Maintain aseptic technique while handling Cleviprex. Cleviprex contains phospholipids and can support microbial growth. Do not use if contamination is suspected. Once the stopper is punctured, use and discard within 4 hours.

Please see full Prescribing Information.

References

  1. Chobanian AV, Bakris GL, Black HR, et al; and the National High Blood Pressure Education Program Coordinating Committee. Seventh report of the Joint National Committee on Prevention, Detection, Evaluation, and Treatment of High Blood Pressure. Hypertension. 2003;42:1206-1252.
  2. Cleviprex™ (clevidipine butyrate) injectable emulsion [prescribing information]. Parsippany, NJ: The Medicines Company; August 1, 2008.
  3. Pollack CV, Varon J, Garrison NA, Ebrahimi R, Dunbar L, Peacock WF IV. Clevidipine, an intravenous dihydropyridine calcium channel blocker, is safe and effective for the treatment of patients with acute severe hypertension. Ann Emerg Med. 2008; Jun 6. [Epub ahead of print].
  4. Levy JH, Mancao MY, Gitter R, et al.
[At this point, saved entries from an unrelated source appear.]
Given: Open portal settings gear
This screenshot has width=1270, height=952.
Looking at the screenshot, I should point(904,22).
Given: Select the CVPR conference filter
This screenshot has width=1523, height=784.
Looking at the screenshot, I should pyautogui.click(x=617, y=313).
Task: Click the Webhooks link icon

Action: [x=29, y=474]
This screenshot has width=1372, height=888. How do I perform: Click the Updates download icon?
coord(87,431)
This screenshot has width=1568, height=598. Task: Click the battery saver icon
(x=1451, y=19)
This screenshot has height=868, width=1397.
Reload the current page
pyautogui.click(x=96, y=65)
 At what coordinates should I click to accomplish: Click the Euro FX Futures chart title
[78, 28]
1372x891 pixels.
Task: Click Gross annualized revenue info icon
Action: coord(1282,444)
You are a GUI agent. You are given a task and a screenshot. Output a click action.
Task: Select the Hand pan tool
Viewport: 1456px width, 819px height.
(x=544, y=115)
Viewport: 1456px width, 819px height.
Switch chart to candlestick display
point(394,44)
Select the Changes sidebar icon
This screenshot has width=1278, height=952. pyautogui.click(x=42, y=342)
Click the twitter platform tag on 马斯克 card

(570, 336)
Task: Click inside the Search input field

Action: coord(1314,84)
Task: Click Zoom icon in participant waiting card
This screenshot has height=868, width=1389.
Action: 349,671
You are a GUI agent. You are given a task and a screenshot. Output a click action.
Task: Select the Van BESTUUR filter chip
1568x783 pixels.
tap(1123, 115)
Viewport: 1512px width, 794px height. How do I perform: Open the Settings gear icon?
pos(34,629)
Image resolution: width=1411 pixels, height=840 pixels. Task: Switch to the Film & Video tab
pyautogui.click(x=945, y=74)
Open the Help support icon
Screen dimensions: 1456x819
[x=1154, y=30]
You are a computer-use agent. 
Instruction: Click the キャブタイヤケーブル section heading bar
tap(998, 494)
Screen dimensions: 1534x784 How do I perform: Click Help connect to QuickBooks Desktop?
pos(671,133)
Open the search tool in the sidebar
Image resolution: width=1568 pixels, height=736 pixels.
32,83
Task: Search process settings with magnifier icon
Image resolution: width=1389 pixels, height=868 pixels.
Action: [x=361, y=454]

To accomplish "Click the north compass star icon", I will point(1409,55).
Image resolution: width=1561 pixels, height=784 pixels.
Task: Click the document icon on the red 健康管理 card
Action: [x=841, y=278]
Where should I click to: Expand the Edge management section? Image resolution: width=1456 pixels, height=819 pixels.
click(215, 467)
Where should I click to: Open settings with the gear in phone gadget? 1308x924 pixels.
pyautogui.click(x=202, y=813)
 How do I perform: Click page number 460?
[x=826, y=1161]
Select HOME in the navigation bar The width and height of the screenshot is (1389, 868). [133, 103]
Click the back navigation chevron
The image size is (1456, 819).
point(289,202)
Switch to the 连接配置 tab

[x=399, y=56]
Clevidipine effectively and rapidly controls blood pressure preoperatively in cardiac surgery patients: the results of the randomized, placebo-controlled efficacy study of clevidipine assessing its preoperative antihypertensive effect in cardiac surgery-1. Anesth Analg. 2007;105:918-925.
  5. Singla N, Warltier DC, Gandhi SD, et al, for the ESCAPE-2 Study Group. Treatment of acute postoperative hypertension in cardiac surgery patients: an efficacy study of clevidipine assessing its postoperative antihypertensive effect in cardiac surgery-2 (ESCAPE-2), a randomized, double-blind, placebo-controlled trial. Anesth Analg. 2008;107:59-67.
  6. Aronson S, Dyke CM, Stierer KA, et al. The ECLIPSE trials: comparative studies of clevidipine to nitroglycerin, sodium nitroprusside, and nicardipine for acute hypertension treatment in cardiac surgery patients. Anesth Analg. 2008; 107:1110-1121.